# User-Agent Scraper

A small scraper that creates a list of user-agent string for further using (especially for scraping, so we are not that likely to get blocked). The user-agent strings get scraped from https://udger.com/resources/ua-list. The program works on BeautifulSoup 4 and pandas for the dataframe. Workflow is like follows:
  
1. Get a list of available browsers and define a list of the ones we want to use.
2. Open each of these Browser user-agent sites.
3. Scrape all the available user-agents and save all the informaiton in a triple (name, url, user-agent).
4. Write them into a dataframe
  
Optionally, implement a helper method that loads this file and outputs a dataframe containing user-agents. So that the UA can easy be used in other programs.


In [1]:
# Constants
UDGER_URL = "https://udger.com"
BROWSER_LIST_LINK = "https://udger.com/resources/ua-list"
BROWSER_NAMES = []
BROWSER_LINKS = []
TRIPLE = []

In [2]:
import requests
from bs4 import BeautifulSoup
from tqdm.notebook import tqdm
import pandas as pd
tqdm().pandas()

HBox(children=(FloatProgress(value=1.0, bar_style='info', max=1.0), HTML(value='')))

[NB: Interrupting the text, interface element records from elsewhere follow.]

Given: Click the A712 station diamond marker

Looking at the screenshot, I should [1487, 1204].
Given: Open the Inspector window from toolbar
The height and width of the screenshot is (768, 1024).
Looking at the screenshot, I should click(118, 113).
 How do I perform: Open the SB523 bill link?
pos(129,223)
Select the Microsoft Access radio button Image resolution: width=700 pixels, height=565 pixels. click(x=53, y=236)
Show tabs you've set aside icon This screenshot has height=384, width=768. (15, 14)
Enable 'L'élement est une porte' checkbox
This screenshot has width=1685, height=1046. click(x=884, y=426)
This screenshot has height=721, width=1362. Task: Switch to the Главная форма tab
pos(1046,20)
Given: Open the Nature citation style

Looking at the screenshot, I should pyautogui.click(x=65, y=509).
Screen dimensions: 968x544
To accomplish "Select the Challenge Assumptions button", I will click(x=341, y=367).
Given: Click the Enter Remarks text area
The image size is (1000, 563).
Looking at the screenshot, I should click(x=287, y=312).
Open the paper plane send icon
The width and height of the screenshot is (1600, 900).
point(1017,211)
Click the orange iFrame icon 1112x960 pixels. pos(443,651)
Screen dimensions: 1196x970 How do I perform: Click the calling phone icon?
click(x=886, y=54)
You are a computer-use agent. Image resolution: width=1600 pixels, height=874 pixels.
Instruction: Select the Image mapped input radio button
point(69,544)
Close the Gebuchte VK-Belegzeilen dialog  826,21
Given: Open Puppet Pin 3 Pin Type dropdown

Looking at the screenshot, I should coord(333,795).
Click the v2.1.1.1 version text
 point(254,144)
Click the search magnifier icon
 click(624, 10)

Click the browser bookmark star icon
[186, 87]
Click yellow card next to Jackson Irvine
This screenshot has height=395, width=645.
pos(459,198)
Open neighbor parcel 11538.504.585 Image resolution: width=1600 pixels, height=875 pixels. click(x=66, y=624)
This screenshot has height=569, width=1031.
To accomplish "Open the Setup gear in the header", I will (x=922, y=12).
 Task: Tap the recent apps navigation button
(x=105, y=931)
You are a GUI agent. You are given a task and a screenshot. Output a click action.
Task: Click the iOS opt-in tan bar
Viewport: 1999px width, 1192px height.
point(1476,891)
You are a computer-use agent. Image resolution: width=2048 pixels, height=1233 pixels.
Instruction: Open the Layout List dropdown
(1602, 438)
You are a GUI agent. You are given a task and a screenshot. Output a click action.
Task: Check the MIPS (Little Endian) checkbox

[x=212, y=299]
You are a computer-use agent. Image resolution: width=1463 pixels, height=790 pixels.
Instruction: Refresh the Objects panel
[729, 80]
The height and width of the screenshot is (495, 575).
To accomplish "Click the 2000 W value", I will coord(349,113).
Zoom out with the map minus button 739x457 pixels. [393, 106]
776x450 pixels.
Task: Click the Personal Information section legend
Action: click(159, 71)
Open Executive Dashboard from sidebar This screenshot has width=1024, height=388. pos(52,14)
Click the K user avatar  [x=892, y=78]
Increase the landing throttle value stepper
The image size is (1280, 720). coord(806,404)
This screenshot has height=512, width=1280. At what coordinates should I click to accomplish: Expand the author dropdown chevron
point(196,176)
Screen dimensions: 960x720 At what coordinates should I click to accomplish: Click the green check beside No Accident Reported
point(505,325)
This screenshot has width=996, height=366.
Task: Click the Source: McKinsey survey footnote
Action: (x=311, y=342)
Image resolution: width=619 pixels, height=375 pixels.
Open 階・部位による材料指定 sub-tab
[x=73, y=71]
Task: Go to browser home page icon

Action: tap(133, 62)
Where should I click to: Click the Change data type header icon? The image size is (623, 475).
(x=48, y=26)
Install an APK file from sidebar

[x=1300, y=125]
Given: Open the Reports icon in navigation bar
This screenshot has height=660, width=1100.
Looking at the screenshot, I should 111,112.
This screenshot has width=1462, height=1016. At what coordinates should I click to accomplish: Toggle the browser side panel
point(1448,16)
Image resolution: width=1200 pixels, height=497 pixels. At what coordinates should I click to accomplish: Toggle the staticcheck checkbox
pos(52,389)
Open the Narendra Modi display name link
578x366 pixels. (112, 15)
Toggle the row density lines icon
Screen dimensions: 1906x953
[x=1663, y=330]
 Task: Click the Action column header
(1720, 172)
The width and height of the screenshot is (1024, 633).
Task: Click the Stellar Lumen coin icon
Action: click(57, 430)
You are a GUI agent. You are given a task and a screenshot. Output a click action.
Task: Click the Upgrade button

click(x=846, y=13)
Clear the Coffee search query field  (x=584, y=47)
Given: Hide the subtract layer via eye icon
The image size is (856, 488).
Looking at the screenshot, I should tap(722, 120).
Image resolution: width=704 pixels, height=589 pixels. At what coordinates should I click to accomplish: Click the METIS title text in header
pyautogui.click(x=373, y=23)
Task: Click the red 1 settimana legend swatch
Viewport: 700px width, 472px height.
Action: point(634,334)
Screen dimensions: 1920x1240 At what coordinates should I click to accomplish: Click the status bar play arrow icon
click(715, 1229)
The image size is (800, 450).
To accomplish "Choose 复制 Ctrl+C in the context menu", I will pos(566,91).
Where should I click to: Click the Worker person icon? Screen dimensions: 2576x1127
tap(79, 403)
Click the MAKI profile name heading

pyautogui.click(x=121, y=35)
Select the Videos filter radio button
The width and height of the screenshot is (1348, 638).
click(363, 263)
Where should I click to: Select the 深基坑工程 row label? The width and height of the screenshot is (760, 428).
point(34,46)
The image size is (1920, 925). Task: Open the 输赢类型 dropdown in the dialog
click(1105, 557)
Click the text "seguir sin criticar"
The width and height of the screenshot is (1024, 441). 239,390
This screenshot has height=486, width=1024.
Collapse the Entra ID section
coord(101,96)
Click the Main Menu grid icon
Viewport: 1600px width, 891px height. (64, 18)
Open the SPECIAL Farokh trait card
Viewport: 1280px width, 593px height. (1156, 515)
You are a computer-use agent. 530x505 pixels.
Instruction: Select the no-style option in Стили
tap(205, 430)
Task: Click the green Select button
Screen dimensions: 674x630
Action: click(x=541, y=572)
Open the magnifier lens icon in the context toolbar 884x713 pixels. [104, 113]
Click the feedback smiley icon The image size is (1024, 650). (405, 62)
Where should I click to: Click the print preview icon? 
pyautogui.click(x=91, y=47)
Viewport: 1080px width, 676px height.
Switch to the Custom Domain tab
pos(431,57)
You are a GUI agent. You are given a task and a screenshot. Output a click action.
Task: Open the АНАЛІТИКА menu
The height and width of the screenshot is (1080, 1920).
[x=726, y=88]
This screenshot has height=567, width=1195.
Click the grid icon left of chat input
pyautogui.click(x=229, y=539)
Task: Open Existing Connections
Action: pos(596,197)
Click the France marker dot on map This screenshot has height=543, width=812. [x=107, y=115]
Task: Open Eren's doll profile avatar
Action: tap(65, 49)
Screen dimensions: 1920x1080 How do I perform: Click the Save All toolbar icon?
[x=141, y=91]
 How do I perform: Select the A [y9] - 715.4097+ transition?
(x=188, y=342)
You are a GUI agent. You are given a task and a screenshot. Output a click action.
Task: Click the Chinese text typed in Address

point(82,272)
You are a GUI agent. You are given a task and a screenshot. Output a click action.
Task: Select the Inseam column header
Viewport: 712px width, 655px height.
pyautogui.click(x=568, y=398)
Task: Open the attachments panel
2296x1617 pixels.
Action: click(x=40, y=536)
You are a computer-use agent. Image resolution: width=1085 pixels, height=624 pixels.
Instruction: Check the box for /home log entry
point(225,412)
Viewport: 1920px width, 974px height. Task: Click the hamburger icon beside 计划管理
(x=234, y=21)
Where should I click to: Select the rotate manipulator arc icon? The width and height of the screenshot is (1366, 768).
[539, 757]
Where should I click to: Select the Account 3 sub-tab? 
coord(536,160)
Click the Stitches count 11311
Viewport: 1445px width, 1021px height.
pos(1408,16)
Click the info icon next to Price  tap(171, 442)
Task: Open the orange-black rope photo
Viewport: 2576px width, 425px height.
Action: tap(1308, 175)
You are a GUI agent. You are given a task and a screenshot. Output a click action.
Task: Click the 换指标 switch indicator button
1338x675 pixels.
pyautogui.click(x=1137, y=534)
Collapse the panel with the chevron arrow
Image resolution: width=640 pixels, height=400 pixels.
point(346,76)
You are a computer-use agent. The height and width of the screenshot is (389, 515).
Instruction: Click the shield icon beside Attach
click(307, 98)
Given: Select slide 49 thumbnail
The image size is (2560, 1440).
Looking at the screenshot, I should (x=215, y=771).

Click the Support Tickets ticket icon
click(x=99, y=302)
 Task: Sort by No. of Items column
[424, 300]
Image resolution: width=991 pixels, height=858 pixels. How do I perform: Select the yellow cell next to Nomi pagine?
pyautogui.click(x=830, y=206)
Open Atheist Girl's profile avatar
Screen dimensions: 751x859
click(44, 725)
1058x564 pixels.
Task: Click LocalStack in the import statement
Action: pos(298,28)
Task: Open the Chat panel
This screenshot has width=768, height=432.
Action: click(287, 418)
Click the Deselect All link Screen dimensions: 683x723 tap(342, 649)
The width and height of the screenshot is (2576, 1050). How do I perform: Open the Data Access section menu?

  from pandas import Panel


Get a list of all the available browsers with their corresponing links as a tuple so it is easy to loop through it and pick only the ones we want (or all)

In [3]:
page = requests.get(BROWSER_LIST_LINK)
soup = BeautifulSoup(page.content, 'lxml')
table = soup.find_all("table")[0]
tds = table.find_all("td")
browser_tds = []
for td in tqdm(tds):
    if str(td).startswith("<td><a href=\"/resources/ua-list/browser-detail?browser=") & (len(browser_tds) < 200):
        browser_tds.append(td)
        
print(f"{len(browser_tds)} Browsers found")

HBox(children=(FloatProgress(value=0.0, max=2903.0), HTML(value='')))


200 Browsers found


In [4]:
# Loading browser names and their urls
for browser_td in tqdm(browser_tds):
    name = str(browser_td.get_text())
    url = UDGER_URL + str(browser_td.find()["href"]).replace(" ","%20")
    BROWSER_NAMES.append(name)
    BROWSER_LINKS.append(url)

HBox(children=(FloatProgress(value=0.0, max=200.0), HTML(value='')))




In [None]:
# Get all available user-agents, create and add tuples with them, saving all the information
for i in tqdm(range(len(BROWSER_NAMES))):
    name = BROWSER_NAMES[i]
    url = BROWSER_LINKS[i]
    
    page = requests.get(url)
    soup = BeautifulSoup(page.content, 'lxml')
    ua_links = soup.find_all("a", href=True)
    for link in ua_links:
        if "/resources/online-parser" in str(link) and link.get_text() != "Online parser":
            ua = (link.get_text())
            information_set = (name, url, ua)
            print(information_set)
            TRIPLE.append(information_set)

HBox(children=(FloatProgress(value=0.0, max=200.0), HTML(value='')))

In [6]:
# Create lists of information, create a dataframe and save it
names = []
urls = []
ua = []
for triple in TRIPLE:
    names.append(triple[0])
    urls.append(triple[1])
    ua.append(triple[2])
    
columns = {"browser_name": names, "browser_url": urls, "user-agent": ua}
df = pd.DataFrame(columns)
df.to_csv("User_agent_table.csv", sep="µ")